I am not a ‘camera person’, nor do I pose as being a professional photographer. My experience with photography began four decades ago when I had an inexpensive Kodak ‘beginners’ camera. Like many people, I’m amazed at the changes photography has undergone since I first opened a shutter. And I never imagined I’d be taking good photos with a telephone.

I still have a ‘real’ camera, a Kodak EasyShare 1285, but for most of the pictures on A Taste For The Woods I use the camera in my Samsung Galaxy 3. I switched not just because of portability and ease of use, but because the Samsung takes darn good photos in the outdoors. While I concede a dedicated camera is overall a better photo taking machine, cell phone cameras get better and better. The website Ars Technica recently had a “shootout” between a DSLR and the camera in the IPhone 6, and the results were surprising.┬áThe IPhone held its own with outdoor photography. So now the everyday outdoorsperson can have a wonderful camera that fits in his pocket and doesn’t break his wallet.

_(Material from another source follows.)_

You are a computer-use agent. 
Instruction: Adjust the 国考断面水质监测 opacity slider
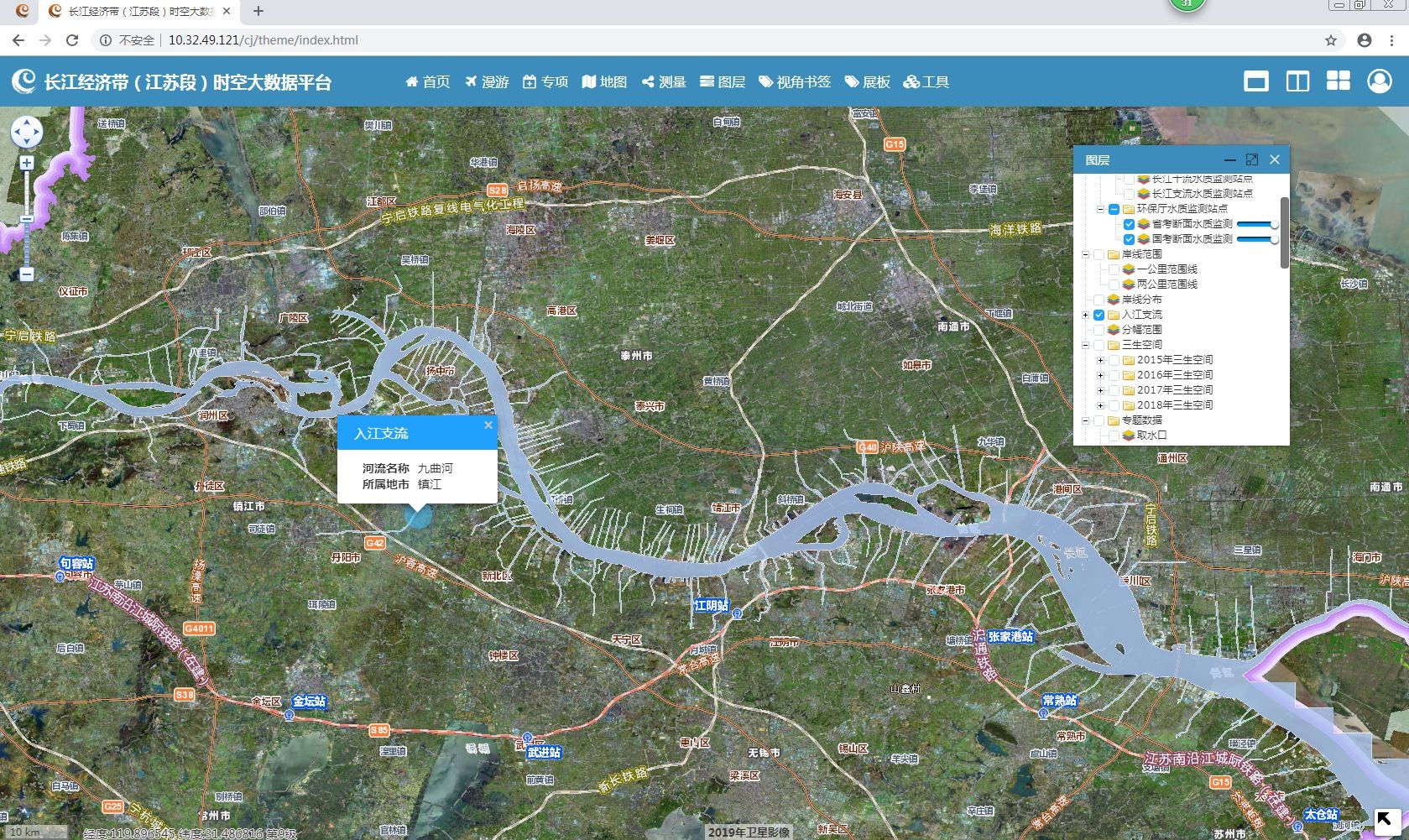[1257, 239]
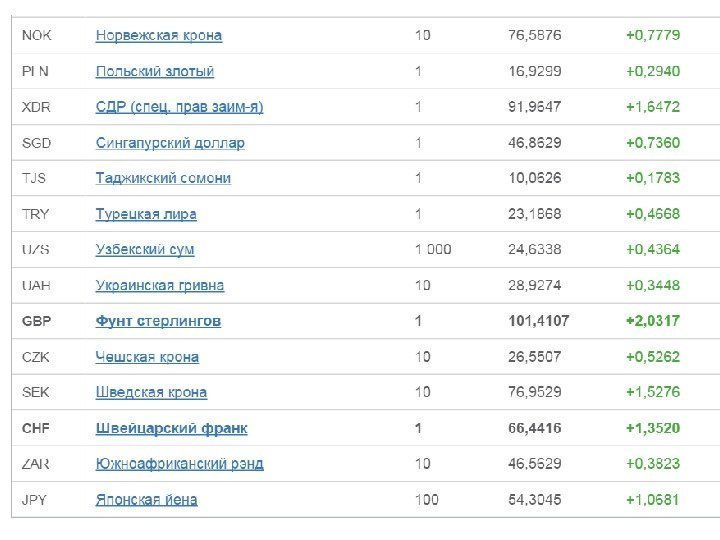Click the Турецкая лира link

pos(146,214)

That said, the camera doesn’t make the photographer. I’ve seen less than inspiring photos from people with good equipment, and despite having to work with glass plates Civil War photographer Matthew Brady is still an artist. The camera is just a tool, and like all tools success depends on the skill of the user.

In this post, the first of a series of three by different authors, we provide some basic advice for better photos for people using point and shoot or cell phone cameras. This won’t be tech or jargon heavy for the most part, although the other writers indulge in some. The most important lessons, however, are that you play:

1. Play. Digital means you have lots of chances to take photos. Use them. I’ve taken as many as 30 photos at a given spot, altering my position slightly or the focus to get a better image. I can always discard what doesn’t work.

2. Play with the Rule of Thirds. The Rule of Thirds is a law of composition, and not just for photography. Wikipedia has a good explanation and history of the rule, and the gif below we ‘borrowed’ shows what it looks like. Too many people put the horizon flat in the middle of the photo in an attempt to make it look ‘even’ and wind up with a flat image. The eye is drawn to contrast and unequality, and judicious use of the Rule of Thirds will make your photos look more inviting.

Shameless pinched from Wikipedia.

2. Play with time of day. Late morning and midday is the most popular time for outdoor activities, but its not the best time for photography. Bright sunlight bleaches color and contrast from photos. Overcast conditions, or early morning or late afternoon, will give you better lighting. In the novel The Bridges of Madison County the protagonist, a photographer, uses the phrase “God light” to describe the warm glow light has an hour or two before sunset. The photo below was taken two hours before sunset. Note the time of day also added shadows, which adds contrast to the image. Note also the use of the Rule of Thirds.

Marilla, June 2014, Samsung Galaxy 3, taken two hours before sunset.

3. Play the angles. In the covered bridge photo above, I could have shot it from a flatter perspective. Instead the angled image draws your eye into the photo. While for some subjects its easier to do than others – ever try to photograph a mountain from an angle? – its worth playing with. And again, take lots of photos from different positions to find out what works for you.

4. Play with the subject. Freud is alleged to have said that sometimes a cigar is a cigar, and sometimes it isn’t. Sometimes what you are photographing isn’t what you went in to photograph. For example, my visit to the snow goose migration at Middle Creek in March. From my first minutes standing in the cold at Willow Point watching people draw out massive cameras and lenses I knew I’d not be able to get the sort of detailed photos they could. Even with a tripod I’d need to use the telephoto settings and would add a lot of fuzziness to the image. So on the fly, pun intended, I had to change my focus. So while others photographed the birds, I photographed the photographers photographing the birds. Instead of documenting the snow goose, I captured man’s interaction with the snow goose. I worked within the limits of my camera rather than making it do something it doesn’t do well.

Middle Creek, March 2014. Samsung Galaxy 3.

I hope this post, and the others in this series, encourages you to get outside and take exciting photos. The world is a wonderful place, and your point and shoot and cell phone cameras are capable of so much more than self-conscious selfies or stiff group shots in front of a landmark.